··· EXTRACT TO READ ···

I’m an experienced, mature guy, if youthful in outlook: I’m not bedazzled often. I don’t startle easily.

Economist’s special section that week was on the mobile workforce, the people who have moved beyond telecommuting, who work wherever they find a Wi-Fi connection: Starbucks being a widely known such oasis. Indeed, Economist calls these workers, nomads.

Okay, I got that. And, while not a nomad myself (occasional worker from home, an earlier paradigm), I certainly understand the trend.

For example, I understand that a significant number, perhaps 25%, of IBM’s 375,000 global employees have no permanent office space in IBM buildings. They office at home, or at their customers’ facilities (this I do have personal knowledge of), and for those occasional visits to HQ, IBM provides “hotelling” space (chair, small desk for the laptop, power outlet). Imagine the real estate and utility savings.

And so, nomads. An intriguing series of stories, worth checking out. But the introductory section is where I encountered that factoid, parenthetical, actually, just casually dropped into the article.

economist

MOBILITY

Nomads at last

Apr 10th 2008 | From The Economist print edition
Wireless communication is changing the way people work, live, love and relate to places—and each other, says Andreas Kluth

… (Five of the ten bestselling novels in Japan last year were written on mobile phones.) …

Is this not dazzling and startling information? When I repeated it to my L.A.-residing career-technologist brother later that week, he’d heard that fact from someone else quoting The Economist the day before. We agreed that it was astounding, even to technically adept people of our generation.

Perhaps not to my children’s generation, however. I’ve written before about my LG en-V phone. I love its many features. However, please understand that it was purchased mainly as a defensive maneuver.

··· RECORD EXCERPTS ···

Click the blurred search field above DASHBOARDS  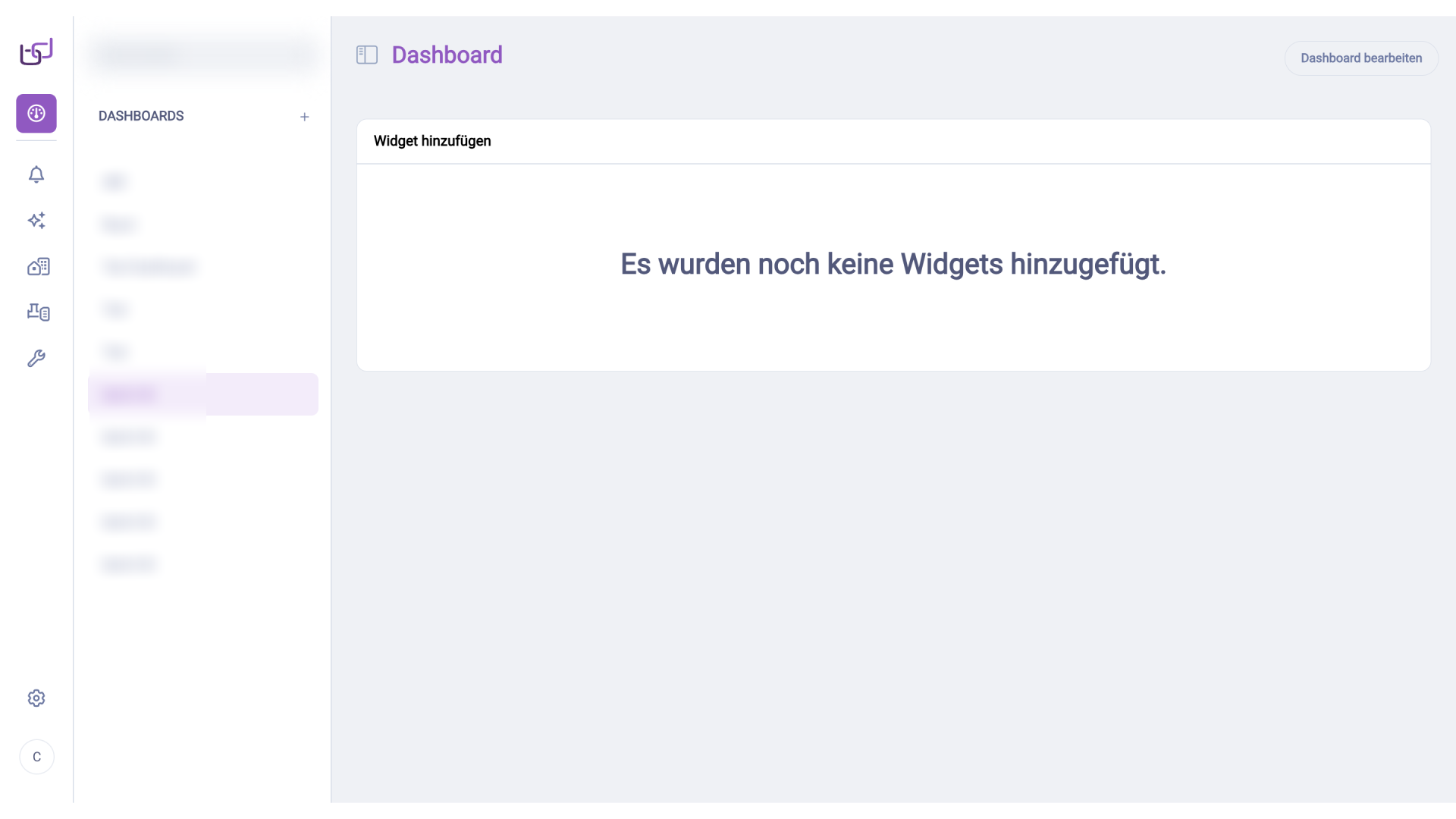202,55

···
··· RECORD EXCERPTS ···

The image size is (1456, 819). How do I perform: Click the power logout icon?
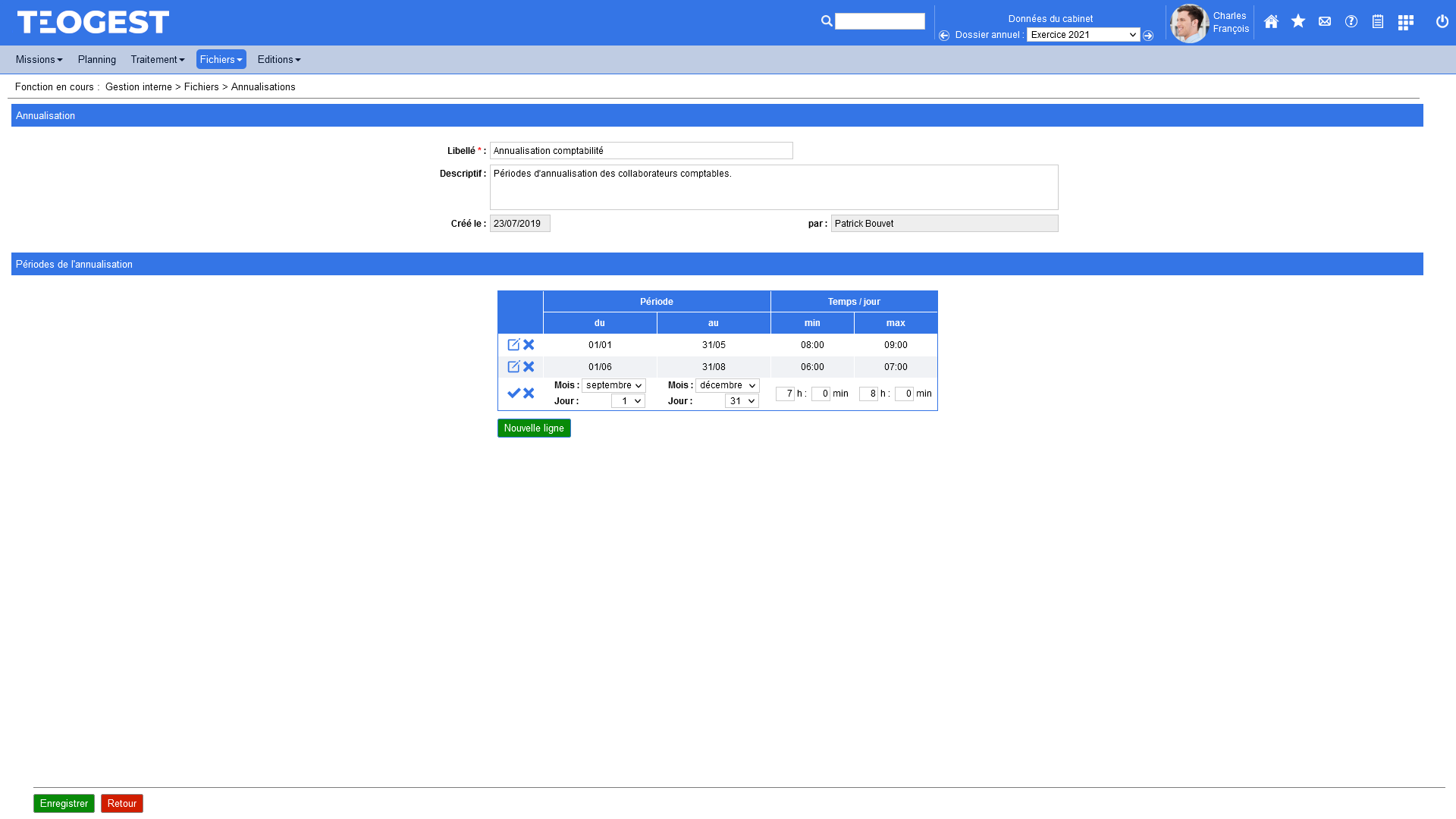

···

• **WRITTEN REQUEST 1**:
In the text on the mobile workforce, how many of the ten bestselling novels in Japan were written on mobile phones, according to the quoted passage?
• **WRITTEN REQUEST 2**:
Write the next part of the text on the mobile workforce, picking up after its last sentence.

• **WRITTEN RESPONSE 1**:
Five of the ten.

• **WRITTEN RESPONSE 2**:
The lovely QWERTY keyboard, pictured in the post linked to above, allows me to more easily communicate with MUDGElet number 3, who when communicating with me on his smart phone, a Blackberry Pearl, mainly texts. Got tired of texting with 8 keys.

So, I text him back that much more fluently with my en-V.

But, could I conceive of writing more than a Twitter message (a “Tweet?” –140 characters) on this device? Never in a million years. But,

… (Five of the ten bestselling novels in Japan last year were written on mobile phones.) …

Remarkable.

Lot’s more fascinating insights available, so click the link.

[Please click the link below for the complete article — but then please come on back!]

Nomads at last | Economist.com

I figure if I repeat it enough, I will start to believe it!

… (Five of the ten bestselling novels in Japan last year were written on mobile phones.) …

And, probably while standing for two hours commuting on the Tokyo subway.

Yesterday’s nomads knew how to wrangle camels, and where to find the next oasis in the chartless desert.

Today’s nomads know how to write novels on their smart phones.

Welcome to the 21st Century. As Jeffrey Harrow, that eminent futurist used to write: Don’t blink.